A positive outlook

Investment director, Paul Tyndall suggests that, thanks to falling inflation, there are grounds for optimism for investors.

by Paul Tyndall

Investment Director

‘We always overestimate the change that will occur in the next 2 years and underestimate the change that will occur in the next 10.’      

(Bill Gates)

In 1747 a surgeon named James Lind set out on the Royal Navy ship Salisbury to undertake the first ever clinical trial.  On lengthy voyages it was not uncommon for half the crew to succumb to scurvy.  Indeed between the 16th and 18th centuries about 2 million sailors perished, due to scurvy, in somewhat grisly circumstances.

Lind correctly suspected that a complete lack of citrus in a seaborne diet was the cause of scurvy, and so it was proven. In due haste this life changing and war winning breakthrough was adopted….in 1795! (3 quarters of an ounce of lemon juice was mixed in with the daily grog allowance to guarantee consumption).

Be it Bill Gates’ insight or James Lind’s discovery, the investment lesson is one of timing. Spanish lemon groves were probably the ´next big thing’ in the City of London coffee houses in the 1750s but you would have to wait half a century for demand to pick up.

It is simply not enough to identify a great idea. A portfolio needs a blend of ideas so that a handful are in the right place at the right time when radical change happens. (Needless to say these ideas are combined with steady compounding and more mature businesses).

In addition to timing one also has had to contend, in recent years, with recession, war, pandemic and inflation. These all have gone to creating a very erratic path to navigate.

With the benefit of hindsight it was soaring inflation last year that caused the most damage from a wealth perspective. There was justified panic that inflation could have sailed well beyond 10% and interest rates may have had to be raised to catastrophic levels to quell such an event.

The good news is that inflation is falling and could be back to near normal levels within 6 to 12 months. With interest rates then receding, this potentially unlocks the next multi-year growth period.

The next imponderable is recession risk; there is an old City joke that economists have predicted nine of the last five recessions. Recession in Europe and America is a possibility but likely to be mild in my opinion, if it happens at all, and then there’s the world’s second biggest economy, China, which is roaring back to life. In the event of recession, a strong bias toward companies with no or low debt, high barriers to entry and a flexible cost base will continue to be my preference.

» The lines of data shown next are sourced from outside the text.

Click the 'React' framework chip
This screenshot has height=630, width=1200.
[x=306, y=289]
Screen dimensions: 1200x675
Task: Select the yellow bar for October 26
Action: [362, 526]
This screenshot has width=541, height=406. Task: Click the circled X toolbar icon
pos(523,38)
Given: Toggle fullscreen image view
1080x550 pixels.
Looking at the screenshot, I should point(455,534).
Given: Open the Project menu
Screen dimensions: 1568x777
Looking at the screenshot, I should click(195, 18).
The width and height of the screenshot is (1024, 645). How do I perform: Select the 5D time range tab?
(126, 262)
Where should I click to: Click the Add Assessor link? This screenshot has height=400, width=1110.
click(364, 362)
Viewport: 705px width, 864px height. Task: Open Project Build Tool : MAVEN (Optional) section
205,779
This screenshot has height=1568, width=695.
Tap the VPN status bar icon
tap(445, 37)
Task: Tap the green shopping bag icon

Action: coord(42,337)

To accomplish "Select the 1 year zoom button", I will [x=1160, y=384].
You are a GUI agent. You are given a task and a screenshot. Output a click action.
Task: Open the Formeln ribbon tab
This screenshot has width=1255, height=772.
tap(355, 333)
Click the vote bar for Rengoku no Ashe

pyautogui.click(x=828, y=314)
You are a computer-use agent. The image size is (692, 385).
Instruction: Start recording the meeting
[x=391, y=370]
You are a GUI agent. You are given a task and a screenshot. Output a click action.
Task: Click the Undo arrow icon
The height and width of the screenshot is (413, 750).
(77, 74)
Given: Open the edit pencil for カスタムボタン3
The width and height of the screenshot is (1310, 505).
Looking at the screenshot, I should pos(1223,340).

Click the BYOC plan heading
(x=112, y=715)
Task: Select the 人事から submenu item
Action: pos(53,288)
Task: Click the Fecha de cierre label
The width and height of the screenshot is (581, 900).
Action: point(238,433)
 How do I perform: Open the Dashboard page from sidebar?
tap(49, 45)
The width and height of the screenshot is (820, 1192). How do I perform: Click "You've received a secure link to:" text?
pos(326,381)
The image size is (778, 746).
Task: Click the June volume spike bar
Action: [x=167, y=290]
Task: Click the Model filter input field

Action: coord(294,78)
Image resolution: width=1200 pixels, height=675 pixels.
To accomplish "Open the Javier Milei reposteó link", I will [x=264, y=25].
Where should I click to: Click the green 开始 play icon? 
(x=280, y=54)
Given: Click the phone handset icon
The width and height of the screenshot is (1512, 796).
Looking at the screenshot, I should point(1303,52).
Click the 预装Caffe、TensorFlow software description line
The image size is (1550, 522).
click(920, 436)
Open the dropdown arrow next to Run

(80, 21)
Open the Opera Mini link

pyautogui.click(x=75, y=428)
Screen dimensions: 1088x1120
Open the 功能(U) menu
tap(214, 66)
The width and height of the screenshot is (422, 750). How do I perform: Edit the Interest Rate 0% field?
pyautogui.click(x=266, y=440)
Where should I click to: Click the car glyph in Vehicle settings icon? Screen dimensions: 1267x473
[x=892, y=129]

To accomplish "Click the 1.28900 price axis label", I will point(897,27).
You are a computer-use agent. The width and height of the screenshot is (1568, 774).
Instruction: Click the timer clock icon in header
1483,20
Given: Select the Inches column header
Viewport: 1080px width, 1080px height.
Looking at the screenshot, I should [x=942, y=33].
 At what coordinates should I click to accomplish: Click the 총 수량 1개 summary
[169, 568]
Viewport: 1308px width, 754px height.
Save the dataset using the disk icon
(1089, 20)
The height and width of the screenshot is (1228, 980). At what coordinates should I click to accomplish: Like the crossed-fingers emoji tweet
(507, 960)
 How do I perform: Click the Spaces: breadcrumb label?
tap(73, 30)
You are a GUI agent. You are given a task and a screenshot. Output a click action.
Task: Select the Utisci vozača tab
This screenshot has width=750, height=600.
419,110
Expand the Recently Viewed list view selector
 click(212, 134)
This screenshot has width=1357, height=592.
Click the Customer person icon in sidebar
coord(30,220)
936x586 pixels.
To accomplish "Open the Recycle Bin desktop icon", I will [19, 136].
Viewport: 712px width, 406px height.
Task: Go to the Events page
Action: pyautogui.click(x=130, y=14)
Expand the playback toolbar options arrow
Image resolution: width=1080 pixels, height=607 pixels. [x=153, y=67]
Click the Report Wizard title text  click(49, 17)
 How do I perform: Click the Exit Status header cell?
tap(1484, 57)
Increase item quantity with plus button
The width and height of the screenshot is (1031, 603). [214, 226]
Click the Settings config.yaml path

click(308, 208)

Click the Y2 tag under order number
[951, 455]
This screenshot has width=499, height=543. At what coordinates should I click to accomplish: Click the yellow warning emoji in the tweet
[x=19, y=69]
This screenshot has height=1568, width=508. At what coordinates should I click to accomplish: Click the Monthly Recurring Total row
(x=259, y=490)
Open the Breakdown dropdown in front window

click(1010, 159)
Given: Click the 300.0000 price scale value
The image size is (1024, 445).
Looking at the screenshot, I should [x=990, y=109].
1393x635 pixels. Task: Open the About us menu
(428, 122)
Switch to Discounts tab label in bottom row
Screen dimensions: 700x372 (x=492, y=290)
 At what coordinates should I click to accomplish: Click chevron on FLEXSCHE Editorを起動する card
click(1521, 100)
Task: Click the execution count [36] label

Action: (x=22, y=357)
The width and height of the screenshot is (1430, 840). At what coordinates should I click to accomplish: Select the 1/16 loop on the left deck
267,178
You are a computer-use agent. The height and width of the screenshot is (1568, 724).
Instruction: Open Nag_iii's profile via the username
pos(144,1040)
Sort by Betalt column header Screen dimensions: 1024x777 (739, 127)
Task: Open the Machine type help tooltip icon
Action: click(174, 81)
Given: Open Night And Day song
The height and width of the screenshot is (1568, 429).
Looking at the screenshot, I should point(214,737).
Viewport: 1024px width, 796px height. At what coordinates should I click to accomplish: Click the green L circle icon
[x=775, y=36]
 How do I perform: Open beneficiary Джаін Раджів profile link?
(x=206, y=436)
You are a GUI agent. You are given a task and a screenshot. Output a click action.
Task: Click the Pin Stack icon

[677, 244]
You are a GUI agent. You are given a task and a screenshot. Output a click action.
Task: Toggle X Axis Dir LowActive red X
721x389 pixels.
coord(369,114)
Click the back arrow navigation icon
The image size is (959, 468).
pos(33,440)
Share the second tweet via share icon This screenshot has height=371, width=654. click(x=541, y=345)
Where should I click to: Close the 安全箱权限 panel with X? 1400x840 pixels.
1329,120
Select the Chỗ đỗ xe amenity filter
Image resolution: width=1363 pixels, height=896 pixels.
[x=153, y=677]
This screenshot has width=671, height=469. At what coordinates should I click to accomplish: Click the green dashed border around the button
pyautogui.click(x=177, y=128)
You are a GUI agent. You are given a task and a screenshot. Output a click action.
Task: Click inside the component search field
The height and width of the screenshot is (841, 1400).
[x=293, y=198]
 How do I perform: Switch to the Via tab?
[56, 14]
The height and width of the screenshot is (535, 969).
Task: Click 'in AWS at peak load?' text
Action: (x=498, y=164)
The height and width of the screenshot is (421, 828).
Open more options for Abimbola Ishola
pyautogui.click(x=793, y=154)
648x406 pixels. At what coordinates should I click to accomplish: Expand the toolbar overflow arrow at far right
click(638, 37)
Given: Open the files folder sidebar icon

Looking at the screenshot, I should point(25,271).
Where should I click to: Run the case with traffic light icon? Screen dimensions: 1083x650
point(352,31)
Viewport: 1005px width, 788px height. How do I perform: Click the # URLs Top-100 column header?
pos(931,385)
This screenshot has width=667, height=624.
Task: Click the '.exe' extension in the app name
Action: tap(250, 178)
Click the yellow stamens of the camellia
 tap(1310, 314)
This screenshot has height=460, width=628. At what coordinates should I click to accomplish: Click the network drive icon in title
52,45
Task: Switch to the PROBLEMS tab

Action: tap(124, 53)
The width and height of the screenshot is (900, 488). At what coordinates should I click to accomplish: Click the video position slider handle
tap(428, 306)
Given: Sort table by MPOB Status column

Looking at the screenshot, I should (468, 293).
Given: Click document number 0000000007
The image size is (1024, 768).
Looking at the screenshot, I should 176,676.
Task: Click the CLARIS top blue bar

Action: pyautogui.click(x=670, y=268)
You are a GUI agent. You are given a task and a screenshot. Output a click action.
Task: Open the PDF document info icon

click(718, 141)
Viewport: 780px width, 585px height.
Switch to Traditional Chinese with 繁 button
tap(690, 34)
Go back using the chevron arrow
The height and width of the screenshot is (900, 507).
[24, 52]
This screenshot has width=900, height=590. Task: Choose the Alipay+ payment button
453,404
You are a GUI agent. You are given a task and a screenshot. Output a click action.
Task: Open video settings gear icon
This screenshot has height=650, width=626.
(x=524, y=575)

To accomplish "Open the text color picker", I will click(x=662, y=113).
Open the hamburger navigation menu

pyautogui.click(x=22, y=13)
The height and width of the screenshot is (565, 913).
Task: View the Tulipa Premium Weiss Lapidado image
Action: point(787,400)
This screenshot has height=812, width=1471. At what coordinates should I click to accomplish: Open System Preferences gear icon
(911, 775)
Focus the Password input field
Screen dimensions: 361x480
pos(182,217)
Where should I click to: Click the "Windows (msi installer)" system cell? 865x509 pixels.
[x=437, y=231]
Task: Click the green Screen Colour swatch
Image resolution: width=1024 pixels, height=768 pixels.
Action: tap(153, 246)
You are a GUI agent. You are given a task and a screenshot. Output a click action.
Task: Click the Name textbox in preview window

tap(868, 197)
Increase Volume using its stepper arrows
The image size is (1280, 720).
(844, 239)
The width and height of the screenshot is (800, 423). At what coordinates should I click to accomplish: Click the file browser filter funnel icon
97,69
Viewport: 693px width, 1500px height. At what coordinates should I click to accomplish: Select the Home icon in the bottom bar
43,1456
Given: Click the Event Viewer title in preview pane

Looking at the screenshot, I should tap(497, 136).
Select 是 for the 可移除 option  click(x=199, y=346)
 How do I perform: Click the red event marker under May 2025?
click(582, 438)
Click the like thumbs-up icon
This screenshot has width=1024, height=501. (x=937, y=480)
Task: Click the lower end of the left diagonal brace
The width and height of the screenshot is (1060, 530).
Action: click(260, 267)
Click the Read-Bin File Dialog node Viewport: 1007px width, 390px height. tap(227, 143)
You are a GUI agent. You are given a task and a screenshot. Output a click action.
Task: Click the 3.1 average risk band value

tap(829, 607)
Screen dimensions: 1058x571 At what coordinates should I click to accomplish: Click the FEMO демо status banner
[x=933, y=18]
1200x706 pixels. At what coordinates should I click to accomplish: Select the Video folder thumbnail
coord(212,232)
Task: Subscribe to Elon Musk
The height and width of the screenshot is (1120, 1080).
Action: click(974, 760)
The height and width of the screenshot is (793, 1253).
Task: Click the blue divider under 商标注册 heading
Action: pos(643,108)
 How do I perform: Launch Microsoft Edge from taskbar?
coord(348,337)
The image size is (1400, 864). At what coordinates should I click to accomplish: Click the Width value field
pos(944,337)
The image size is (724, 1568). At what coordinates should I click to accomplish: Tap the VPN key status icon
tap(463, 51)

On the whole, I think there are finally grounds to believe that the extraordinary turmoil of recent years is at long last receding.

Paul Tyndall, Investment Director

The value of securities and their income can fall as well as rise. Past performance should not be seen as an indication of future results. All views expressed are those of the author and should not be considered a recommendation or solicitation to buy or sell any products or securities.